Adaptive MCMC for Bayesian variable selection in generalised linear models and survival models

Developing an efficient computational scheme for high-dimensional Bayesian variable selection in generalised linear models and survival models has always been a challenging problem due to the absence of closed-form solutions for the marginal likelihood. The RJMCMC approach can be employed to samples model and coefficients jointly, but effective design of the transdimensional jumps of RJMCMC can be challenge, making it hard to implement. Alternatively, the marginal likelihood can be derived using data-augmentation scheme e.g. Polya-gamma data argumentation for logistic regression) or through other estimation methods. However, suitable data-augmentation schemes are not available for every generalised linear and survival models, and using estimations such as Laplace approximation or correlated pseudo-marginal to derive marginal likelihood within a locally informed proposal can be computationally expensive in the "large n, large p" settings. In this paper, three main contributions are presented. Firstly, we present an extended Point-wise implementation of Adaptive Random Neighbourhood Informed proposal (PARNI) to efficiently sample models directly from the marginal posterior distribution in both generalised linear models and survival models.

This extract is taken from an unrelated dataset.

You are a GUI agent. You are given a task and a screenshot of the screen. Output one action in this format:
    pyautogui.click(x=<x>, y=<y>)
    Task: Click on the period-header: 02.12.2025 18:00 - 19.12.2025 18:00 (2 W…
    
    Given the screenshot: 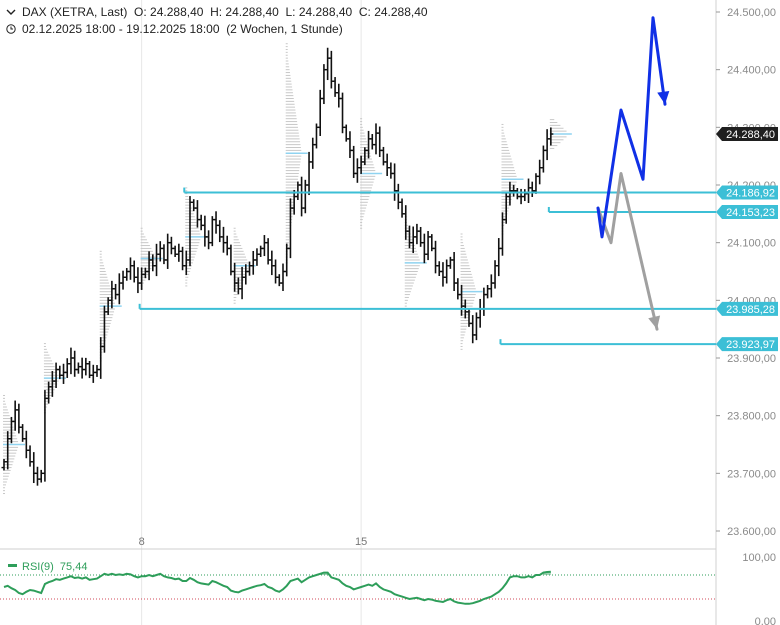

Secondly, in the light of the approximate Laplace approximation, we also describe an efficient and accurate estimation method for the marginal likelihood which involves adaptive parameters. Additionally, we describe a new method to adapt the algorithmic tuning parameters of the PARNI proposal by replacing the Rao-Blackwellised estimates with the combination of a warm-start estimate and an ergodic average. We present numerous numerical results from simulated data and 8 high-dimensional gene fine mapping data-sets to showcase the efficiency of the novel PARNI proposal compared to the baseline add-delete-swap proposal.

翻译：开发针对广义线性模型与生存模型中高维贝叶斯变量选择的高效计算方案一直是一个具有挑战性的问题，原因在于边缘似然缺乏闭式解。RJMCMC方法可用于联合抽样模型与系数，但跨维度跳转的有效设计颇具挑战性，使其难以实施。另一种方法是通过数据增强方案（例如逻辑回归的Polya-gamma数据增强）或其他估计方法推导边缘似然。然而，并非所有广义线性模型与生存模型都具备适用的数据增强方案，且在"大n、大p"场景下，使用Laplace近似或相关伪边缘似然等估计方法在局部信息建议中推导边缘似然可能在计算上代价高昂。本文提出三大贡献：首先，我们提出一种扩展的自适应随机邻域信息提议（PARNI）逐点实现，可在广义线性模型与生存模型中直接从边缘后验分布高效抽样模型。其次，基于近似Laplace近似，我们描述了一种涉及自适应参数的高效且准确的边缘似然估计方法。此外，我们提出一种新方法，通过用热启动估计与遍历平均的组合替代Rao-Blackwellised估计，来调整PARNI提议的算法调优参数。我们通过模拟数据及8个高维基因精细定位数据集的大量数值结果，展示了新颖PARNI提议相较于基线增删交换提议的效率。